Âgé de 37 ans, le sapeur-pompier a perdu la vie alors qu’il accomplissait une mission destinée à protéger les personnes et les biens. Son décès a provoqué une vive émotion au sein de la Protection civile et suscité les hommages des autorités algériennes.

Le ministre de l’Intérieur et des Transports, Saïd Sayoud, a présenté ses condoléances à la famille du défunt ainsi qu’à ses proches et à l’ensemble des membres de la Protection civile. Il a salué le dévouement du caporal et les sacrifices consentis tout au long de sa carrière au service de la population.

Né le 20 juin 1989 à Alger, Mousseddek Mokhtar avait intégré les rangs de la Protection civile en 2015. Il avait d’abord exercé au sein de l’unité principale de la capitale avant de rejoindre l’unité secondaire de Sidi Abdellah.

Dans son message de condoléances, la Direction générale de la Protection civile a décrit le défunt comme un agent particulièrement engagé dans l’exercice de ses responsabilités.
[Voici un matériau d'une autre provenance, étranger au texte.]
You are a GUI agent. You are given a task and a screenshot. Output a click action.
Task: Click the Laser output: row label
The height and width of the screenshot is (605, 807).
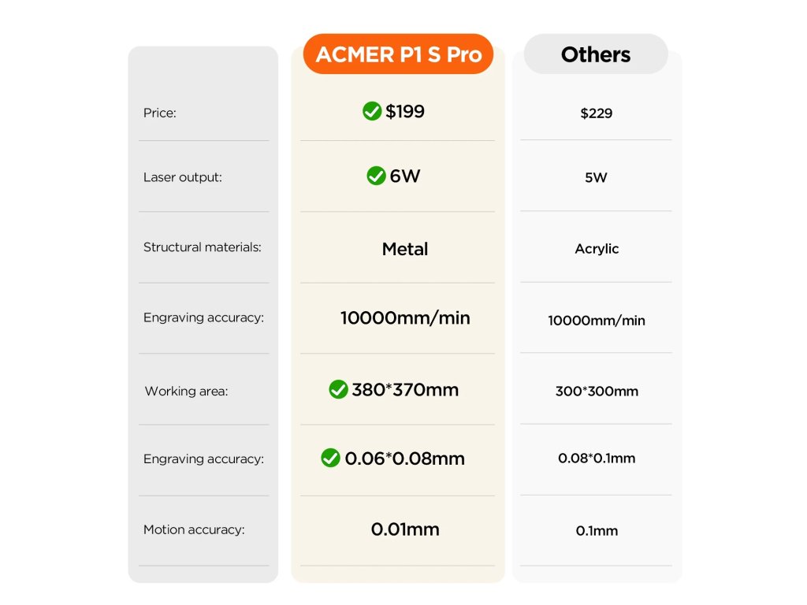point(183,177)
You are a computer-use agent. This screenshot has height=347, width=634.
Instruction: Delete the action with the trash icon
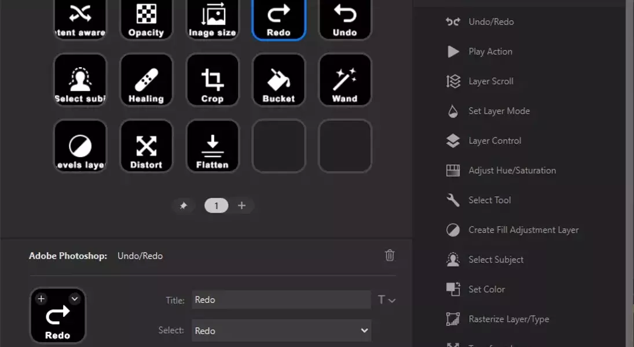coord(390,255)
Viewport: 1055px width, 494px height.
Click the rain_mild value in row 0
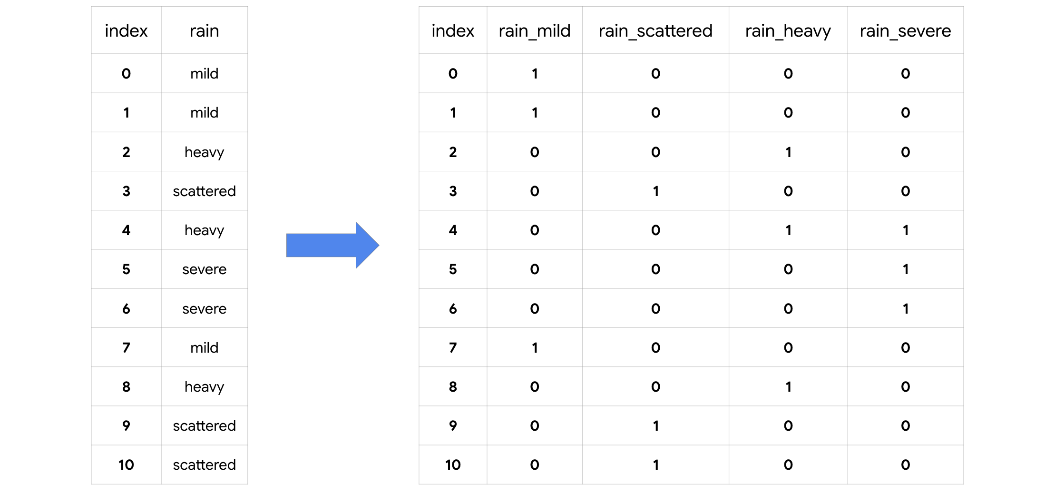(x=535, y=74)
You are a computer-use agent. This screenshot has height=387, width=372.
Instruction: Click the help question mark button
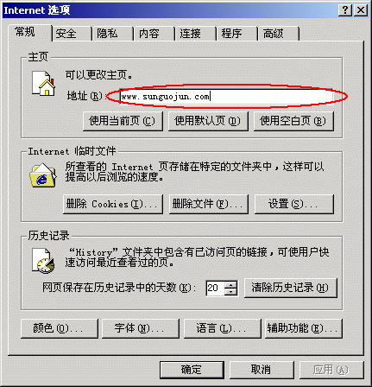point(344,10)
Ses qualités humaines, son sérieux, sa loyauté et son sens du devoir lui avaient valu la considération de ses collègues et de ses supérieurs.

Pour la Protection civile, cette disparition rappelle une nouvelle fois les risques auxquels sont exposés les soldats du feu lors de leurs interventions. En première ligne face aux incendies et autres situations d’urgence, ces agents mettent quotidiennement leur vie en danger pour porter secours aux populations.

La disparition de Mousseddek Mokhtar laisse ainsi un corps endeuillé et une famille plongée dans la douleur. Les autorités ont rendu hommage à un agent dont le parcours est désormais associé au courage et au dévouement au service de la collectivité.